- [Text segment]
+--
Save the script and run it:

./health_check.sh

You should see output similar to this (the temp dir name will vary):

Using temporary directory: health_check_temp_ABCDEF
Report generated on: Tue Apr 23 10:30:00 BST 2024
Warning Thresholds: CPU Load >= 5.0, Disk Usage >= 85%

--- Health Check Complete ---

--- Running cleanup ---
Removing temporary directory: health_check_temp_ABCDEF
Temporary directory removed.
Exiting with status: 0
--- Cleanup finished ---
Verify that the temporary directory mentioned in the output does not exist after the script finishes (it should have been cleaned up). Also, test pressing Ctrl+C while it's running (if you add a sleep command inside main for testing) – the cleanup should still occur.

Step 2: Add Command-Line Option Parsing with getopts

Now, let's make the script more flexible by allowing users to override defaults using command-line options:

  • -l <load>: Set CPU load warning threshold.
  • -d <percent>: Set disk usage warning threshold.
  • -f <mount_point>: Specify a filesystem mount point to check (can be used multiple times).
  • -h: Display a help message.

  • Add the usage() function (place it before the main() function definition):

# --- Helper Function: Display Usage ---
usage() {
    # Using a here document for the multi-line message
    cat << EOF
Usage: $0 [-l <load_threshold>] [-d <disk_threshold_percent>] [-f <mount_point>] [-h]

Performs basic system health checks.

Options:
    -l <load>       Warning threshold for 1-min CPU load average (float).
                    Default: ${DEFAULT_LOAD_WARN_THRESHOLD}
    -d <percent>    Warning threshold for disk usage percentage (integer).
                    Default: ${DEFAULT_DISK_WARN_THRESHOLD}
    -f <mount>      Filesystem mount point to check (can be specified multiple times).
                    Default: Check only root filesystem ('${DEFAULT_FILESYSTEMS_TO_CHECK[*]}')
    -h              Display this help message and exit.
EOF
    # Exit with a non-zero status after showing help
    exit 1
}
  1. Modify the main() function to include the getopts loop:
# --- Main Logic Function ---
main() {
    # Create a temporary directory for this script run
    SCRIPT_TEMP_DIR=$(mktemp -d "${TEMP_DIR_BASENAME}_XXXXXX")
    # echo "Using temporary directory: $SCRIPT_TEMP_DIR" # Can comment out if too noisy

    # --- Initialize with defaults BEFORE parsing options ---
    LOAD_WARN_THRESHOLD="$DEFAULT_LOAD_WARN_THRESHOLD"
    DISK_WARN_THRESHOLD="$DEFAULT_DISK_WARN_THRESHOLD"
    # Important: Make a copy of the default array. If the user uses -f, we clear this copy.
    FILESYSTEMS_TO_CHECK=("${DEFAULT_FILESYSTEMS_TO_CHECK[@]}")
    # Flag to track if user specified any filesystems via -f
    local user_specified_filesystems=false

    # --- Option Parsing Loop ---
    while getopts ":l:d:f:h" opt; do
        case $opt in
            l)
+--
- [Listed entries]
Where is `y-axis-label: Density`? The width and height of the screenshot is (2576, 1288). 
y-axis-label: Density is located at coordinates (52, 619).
+--
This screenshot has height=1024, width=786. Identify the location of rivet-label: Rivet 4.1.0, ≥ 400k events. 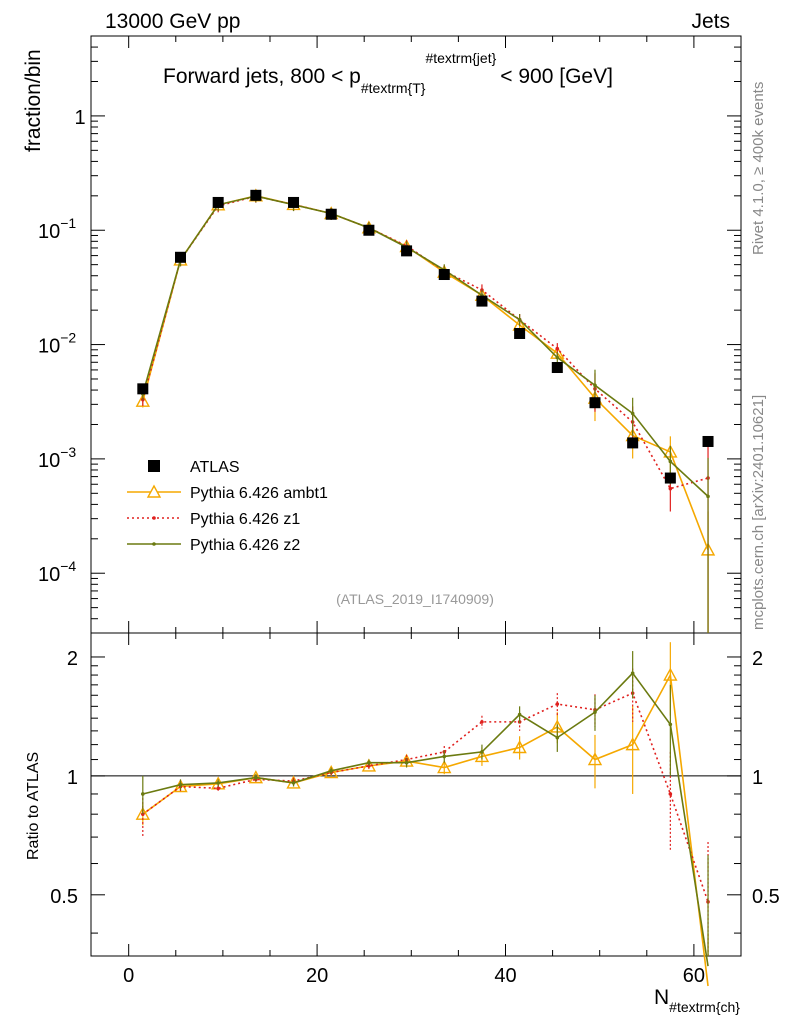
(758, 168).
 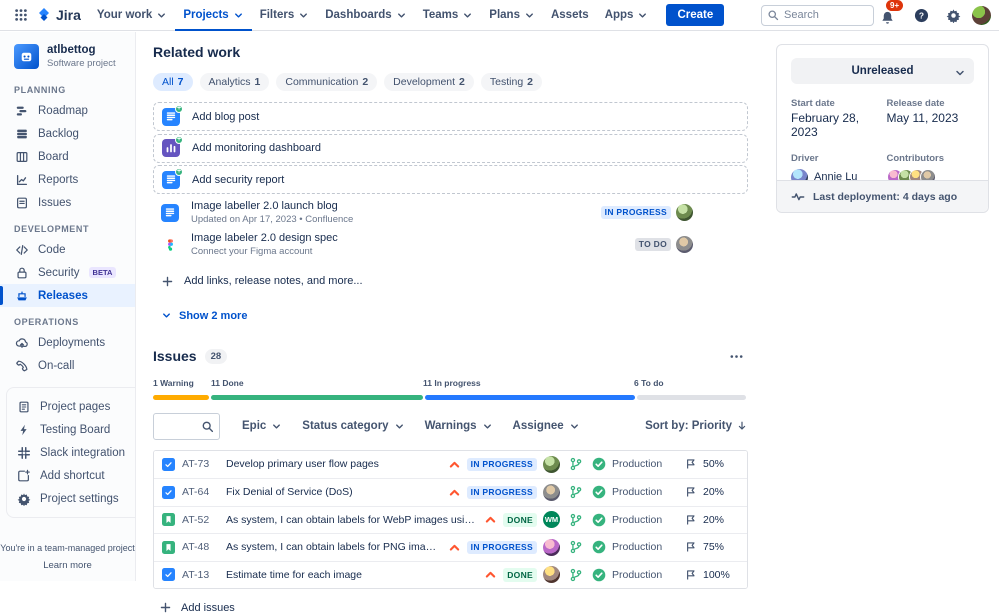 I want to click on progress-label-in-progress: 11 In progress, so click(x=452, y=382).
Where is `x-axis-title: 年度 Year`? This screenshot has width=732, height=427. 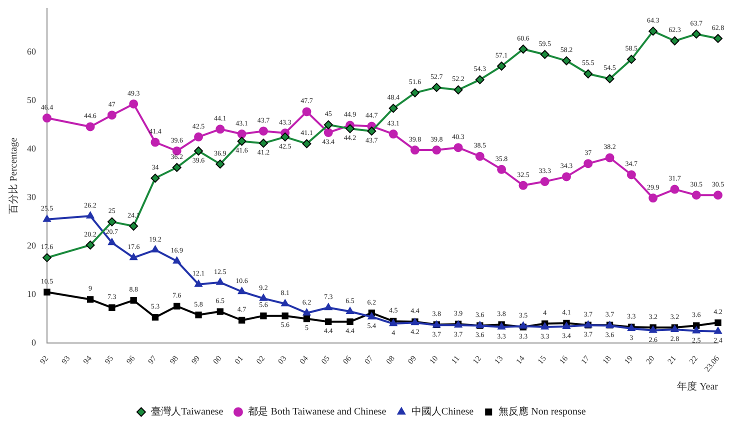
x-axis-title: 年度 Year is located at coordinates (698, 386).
+--
- [What you need to do]
a - Please extract the passage of the health check tutorial that begins at the words "Exiting with status: 0" and stops after "used multiple times).".
b - List each command-line option that the health check tutorial adds in Step 2, with the purpose its bulleted list gives for it.

- [Answers for each item]
a -
Exiting with status: 0
--- Cleanup finished ---
Verify that the temporary directory mentioned in the output does not exist after the script finishes (it should have been cleaned up). Also, test pressing Ctrl+C while it's running (if you add a sleep command inside main for testing) – the cleanup should still occur.

Step 2: Add Command-Line Option Parsing with getopts

Now, let's make the script more flexible by allowing users to override defaults using command-line options:

  • -l <load>: Set CPU load warning threshold.
  • -d <percent>: Set disk usage warning threshold.
  • -f <mount_point>: Specify a filesystem mount point to check (can be used multiple times).

b -
- -l <load>: Set CPU load warning threshold.
- -d <percent>: Set disk usage warning threshold.
- -f <mount_point>: Specify a filesystem mount point to check (can be used multiple times).
- -h: Display a help message.